## WRITTEN REQUEST
Format these lines as a JSON list of strings, one string per line, with blank lines left out.

= = = = =

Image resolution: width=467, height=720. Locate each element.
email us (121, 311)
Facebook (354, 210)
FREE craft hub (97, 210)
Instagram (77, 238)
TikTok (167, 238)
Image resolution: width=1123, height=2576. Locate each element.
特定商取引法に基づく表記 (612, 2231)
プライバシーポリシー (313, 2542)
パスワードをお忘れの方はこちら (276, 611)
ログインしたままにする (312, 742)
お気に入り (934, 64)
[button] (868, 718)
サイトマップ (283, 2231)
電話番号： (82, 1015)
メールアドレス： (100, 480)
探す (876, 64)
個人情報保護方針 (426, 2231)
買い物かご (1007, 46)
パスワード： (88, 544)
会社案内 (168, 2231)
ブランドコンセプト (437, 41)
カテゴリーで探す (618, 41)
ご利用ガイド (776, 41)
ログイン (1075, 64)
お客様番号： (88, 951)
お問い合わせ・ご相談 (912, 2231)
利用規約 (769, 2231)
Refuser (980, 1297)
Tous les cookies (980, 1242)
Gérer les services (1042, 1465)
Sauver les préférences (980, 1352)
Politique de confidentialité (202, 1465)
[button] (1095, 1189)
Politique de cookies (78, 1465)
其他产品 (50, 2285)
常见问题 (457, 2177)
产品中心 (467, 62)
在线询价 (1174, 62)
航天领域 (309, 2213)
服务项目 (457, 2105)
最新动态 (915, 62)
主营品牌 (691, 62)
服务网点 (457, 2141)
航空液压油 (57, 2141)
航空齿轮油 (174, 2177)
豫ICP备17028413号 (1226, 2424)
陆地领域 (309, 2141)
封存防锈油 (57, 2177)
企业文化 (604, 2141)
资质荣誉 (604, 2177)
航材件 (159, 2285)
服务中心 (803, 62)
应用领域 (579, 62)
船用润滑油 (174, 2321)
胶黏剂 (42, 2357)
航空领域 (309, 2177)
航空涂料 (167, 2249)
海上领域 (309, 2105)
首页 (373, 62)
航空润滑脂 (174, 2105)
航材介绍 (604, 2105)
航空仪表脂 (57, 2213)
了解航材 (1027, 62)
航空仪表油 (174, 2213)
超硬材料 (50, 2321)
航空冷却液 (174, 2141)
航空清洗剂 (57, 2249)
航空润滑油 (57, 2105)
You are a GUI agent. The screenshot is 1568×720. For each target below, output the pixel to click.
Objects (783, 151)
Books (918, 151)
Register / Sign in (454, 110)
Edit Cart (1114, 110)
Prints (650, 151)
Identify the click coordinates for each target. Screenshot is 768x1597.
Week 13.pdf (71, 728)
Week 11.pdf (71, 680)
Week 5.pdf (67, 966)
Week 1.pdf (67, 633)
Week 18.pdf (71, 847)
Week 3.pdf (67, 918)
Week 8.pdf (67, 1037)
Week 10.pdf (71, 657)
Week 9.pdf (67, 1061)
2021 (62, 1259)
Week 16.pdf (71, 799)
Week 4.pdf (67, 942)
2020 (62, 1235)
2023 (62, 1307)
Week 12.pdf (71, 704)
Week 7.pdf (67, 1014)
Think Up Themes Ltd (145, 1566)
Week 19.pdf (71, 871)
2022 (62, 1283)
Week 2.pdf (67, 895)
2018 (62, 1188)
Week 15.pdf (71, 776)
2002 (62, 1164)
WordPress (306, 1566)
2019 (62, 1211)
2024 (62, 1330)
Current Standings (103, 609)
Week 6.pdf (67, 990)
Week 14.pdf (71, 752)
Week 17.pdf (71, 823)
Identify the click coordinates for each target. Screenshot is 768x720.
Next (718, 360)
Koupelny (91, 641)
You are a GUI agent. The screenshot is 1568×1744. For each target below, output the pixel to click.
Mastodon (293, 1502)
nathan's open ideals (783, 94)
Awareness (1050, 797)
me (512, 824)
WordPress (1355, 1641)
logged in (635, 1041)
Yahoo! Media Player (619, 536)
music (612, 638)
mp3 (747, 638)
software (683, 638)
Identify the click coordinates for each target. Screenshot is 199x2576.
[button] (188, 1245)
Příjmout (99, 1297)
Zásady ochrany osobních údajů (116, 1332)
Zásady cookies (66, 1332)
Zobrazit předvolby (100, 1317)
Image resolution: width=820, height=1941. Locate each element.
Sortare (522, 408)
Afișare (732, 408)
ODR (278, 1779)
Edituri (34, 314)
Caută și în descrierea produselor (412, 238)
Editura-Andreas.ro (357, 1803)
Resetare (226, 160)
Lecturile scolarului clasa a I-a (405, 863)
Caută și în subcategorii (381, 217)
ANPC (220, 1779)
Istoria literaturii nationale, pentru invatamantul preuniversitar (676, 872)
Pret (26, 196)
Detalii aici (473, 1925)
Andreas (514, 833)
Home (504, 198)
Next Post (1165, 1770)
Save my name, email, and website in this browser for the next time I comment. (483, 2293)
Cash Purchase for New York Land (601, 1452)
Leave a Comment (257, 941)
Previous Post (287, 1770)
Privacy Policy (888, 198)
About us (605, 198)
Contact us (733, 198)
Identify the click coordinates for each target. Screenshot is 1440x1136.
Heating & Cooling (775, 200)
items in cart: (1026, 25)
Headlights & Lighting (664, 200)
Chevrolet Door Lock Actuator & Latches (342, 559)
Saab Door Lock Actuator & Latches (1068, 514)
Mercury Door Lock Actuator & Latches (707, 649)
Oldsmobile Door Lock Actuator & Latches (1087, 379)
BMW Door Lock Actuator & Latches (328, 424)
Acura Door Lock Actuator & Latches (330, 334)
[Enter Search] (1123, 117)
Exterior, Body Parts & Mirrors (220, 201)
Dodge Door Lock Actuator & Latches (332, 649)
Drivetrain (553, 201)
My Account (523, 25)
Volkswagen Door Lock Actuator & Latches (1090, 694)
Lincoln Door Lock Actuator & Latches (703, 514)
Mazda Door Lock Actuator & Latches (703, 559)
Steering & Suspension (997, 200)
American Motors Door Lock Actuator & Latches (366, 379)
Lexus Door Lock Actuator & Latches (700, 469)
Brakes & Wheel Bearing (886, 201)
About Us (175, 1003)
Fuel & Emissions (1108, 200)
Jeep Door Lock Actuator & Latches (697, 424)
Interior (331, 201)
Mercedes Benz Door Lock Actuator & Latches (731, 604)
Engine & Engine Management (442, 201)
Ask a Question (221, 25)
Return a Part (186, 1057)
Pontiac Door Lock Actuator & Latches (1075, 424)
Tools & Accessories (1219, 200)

= = = = =

## RESPONSE FOR THIS EXERCISE
[
  "Image resolution: width=467, height=720. Locate each element.",
  "email us (121, 311)",
  "Facebook (354, 210)",
  "FREE craft hub (97, 210)",
  "Instagram (77, 238)",
  "TikTok (167, 238)",
  "Image resolution: width=1123, height=2576. Locate each element.",
  "特定商取引法に基づく表記 (612, 2231)",
  "プライバシーポリシー (313, 2542)",
  "パスワードをお忘れの方はこちら (276, 611)",
  "ログインしたままにする (312, 742)",
  "お気に入り (934, 64)",
  "[button] (868, 718)",
  "サイトマップ (283, 2231)",
  "電話番号： (82, 1015)",
  "メールアドレス： (100, 480)",
  "探す (876, 64)",
  "個人情報保護方針 (426, 2231)",
  "買い物かご (1007, 46)",
  "パスワード： (88, 544)",
  "会社案内 (168, 2231)",
  "ブランドコンセプト (437, 41)",
  "カテゴリーで探す (618, 41)",
  "ご利用ガイド (776, 41)",
  "ログイン (1075, 64)",
  "お客様番号： (88, 951)",
  "お問い合わせ・ご相談 (912, 2231)",
  "利用規約 (769, 2231)",
  "Refuser (980, 1297)",
  "Tous les cookies (980, 1242)",
  "Gérer les services (1042, 1465)",
  "Sauver les préférences (980, 1352)",
  "Politique de confidentialité (202, 1465)",
  "[button] (1095, 1189)",
  "Politique de cookies (78, 1465)",
  "其他产品 (50, 2285)",
  "常见问题 (457, 2177)",
  "产品中心 (467, 62)",
  "在线询价 (1174, 62)",
  "航天领域 (309, 2213)",
  "服务项目 (457, 2105)",
  "最新动态 (915, 62)",
  "主营品牌 (691, 62)",
  "服务网点 (457, 2141)",
  "航空液压油 (57, 2141)",
  "航空齿轮油 (174, 2177)",
  "豫ICP备17028413号 (1226, 2424)",
  "陆地领域 (309, 2141)",
  "封存防锈油 (57, 2177)",
  "企业文化 (604, 2141)",
  "资质荣誉 (604, 2177)",
  "航材件 (159, 2285)",
  "服务中心 (803, 62)",
  "应用领域 (579, 62)",
  "船用润滑油 (174, 2321)",
  "胶黏剂 (42, 2357)",
  "航空领域 (309, 2177)",
  "航空涂料 (167, 2249)",
  "海上领域 (309, 2105)",
  "首页 (373, 62)",
  "航空润滑脂 (174, 2105)",
  "航材介绍 (604, 2105)",
  "航空仪表脂 (57, 2213)",
  "了解航材 (1027, 62)",
  "航空仪表油 (174, 2213)",
  "超硬材料 (50, 2321)",
  "航空冷却液 (174, 2141)",
  "航空清洗剂 (57, 2249)",
  "航空润滑油 (57, 2105)",
  "You are a GUI agent. The screenshot is 1568×720. For each target below, output the pixel to click.",
  "Objects (783, 151)",
  "Books (918, 151)",
  "Register / Sign in (454, 110)",
  "Edit Cart (1114, 110)",
  "Prints (650, 151)",
  "Identify the click coordinates for each target. Screenshot is 768x1597.",
  "Week 13.pdf (71, 728)",
  "Week 11.pdf (71, 680)",
  "Week 5.pdf (67, 966)",
  "Week 1.pdf (67, 633)",
  "Week 18.pdf (71, 847)",
  "Week 3.pdf (67, 918)",
  "Week 8.pdf (67, 1037)",
  "Week 10.pdf (71, 657)",
  "Week 9.pdf (67, 1061)",
  "2021 (62, 1259)",
  "Week 16.pdf (71, 799)",
  "Week 4.pdf (67, 942)",
  "2020 (62, 1235)",
  "2023 (62, 1307)",
  "Week 12.pdf (71, 704)",
  "Week 7.pdf (67, 1014)",
  "Think Up Themes Ltd (145, 1566)",
  "Week 19.pdf (71, 871)",
  "2022 (62, 1283)",
  "Week 2.pdf (67, 895)",
  "2018 (62, 1188)",
  "Week 15.pdf (71, 776)",
  "2002 (62, 1164)",
  "WordPress (306, 1566)",
  "2019 (62, 1211)",
  "2024 (62, 1330)",
  "Current Standings (103, 609)",
  "Week 6.pdf (67, 990)",
  "Week 14.pdf (71, 752)",
  "Week 17.pdf (71, 823)",
  "Identify the click coordinates for each target. Screenshot is 768x720.",
  "Next (718, 360)",
  "Koupelny (91, 641)",
  "You are a GUI agent. The screenshot is 1568×1744. For each target below, output the pixel to click.",
  "Mastodon (293, 1502)",
  "nathan's open ideals (783, 94)",
  "Awareness (1050, 797)",
  "me (512, 824)",
  "WordPress (1355, 1641)",
  "logged in (635, 1041)",
  "Yahoo! Media Player (619, 536)",
  "music (612, 638)",
  "mp3 (747, 638)",
  "software (683, 638)",
  "Identify the click coordinates for each target. Screenshot is 199x2576.",
  "[button] (188, 1245)",
  "Příjmout (99, 1297)",
  "Zásady ochrany osobních údajů (116, 1332)",
  "Zásady cookies (66, 1332)",
  "Zobrazit předvolby (100, 1317)",
  "Image resolution: width=820, height=1941. Locate each element.",
  "Sortare (522, 408)",
  "Afișare (732, 408)",
  "ODR (278, 1779)",
  "Edituri (34, 314)",
  "Caută și în descrierea produselor (412, 238)",
  "Editura-Andreas.ro (357, 1803)",
  "Resetare (226, 160)",
  "Lecturile scolarului clasa a I-a (405, 863)",
  "Caută și în subcategorii (381, 217)",
  "ANPC (220, 1779)",
  "Istoria literaturii nationale, pentru invatamantul preuniversitar (676, 872)",
  "Pret (26, 196)",
  "Detalii aici (473, 1925)",
  "Andreas (514, 833)",
  "Home (504, 198)",
  "Next Post (1165, 1770)",
  "Save my name, email, and website in this browser for the next time I comment. (483, 2293)",
  "Cash Purchase for New York Land (601, 1452)",
  "Leave a Comment (257, 941)",
  "Previous Post (287, 1770)",
  "Privacy Policy (888, 198)",
  "About us (605, 198)",
  "Contact us (733, 198)",
  "Identify the click coordinates for each target. Screenshot is 1440x1136.",
  "Heating & Cooling (775, 200)",
  "items in cart: (1026, 25)",
  "Headlights & Lighting (664, 200)",
  "Chevrolet Door Lock Actuator & Latches (342, 559)",
  "Saab Door Lock Actuator & Latches (1068, 514)",
  "Mercury Door Lock Actuator & Latches (707, 649)",
  "Oldsmobile Door Lock Actuator & Latches (1087, 379)",
  "BMW Door Lock Actuator & Latches (328, 424)",
  "Acura Door Lock Actuator & Latches (330, 334)",
  "[Enter Search] (1123, 117)",
  "Exterior, Body Parts & Mirrors (220, 201)",
  "Dodge Door Lock Actuator & Latches (332, 649)",
  "Drivetrain (553, 201)",
  "My Account (523, 25)",
  "Volkswagen Door Lock Actuator & Latches (1090, 694)",
  "Lincoln Door Lock Actuator & Latches (703, 514)",
  "Mazda Door Lock Actuator & Latches (703, 559)",
  "Steering & Suspension (997, 200)",
  "American Motors Door Lock Actuator & Latches (366, 379)",
  "Lexus Door Lock Actuator & Latches (700, 469)",
  "Brakes & Wheel Bearing (886, 201)",
  "About Us (175, 1003)",
  "Fuel & Emissions (1108, 200)",
  "Jeep Door Lock Actuator & Latches (697, 424)",
  "Interior (331, 201)",
  "Mercedes Benz Door Lock Actuator & Latches (731, 604)",
  "Engine & Engine Management (442, 201)",
  "Ask a Question (221, 25)",
  "Return a Part (186, 1057)",
  "Pontiac Door Lock Actuator & Latches (1075, 424)",
  "Tools & Accessories (1219, 200)"
]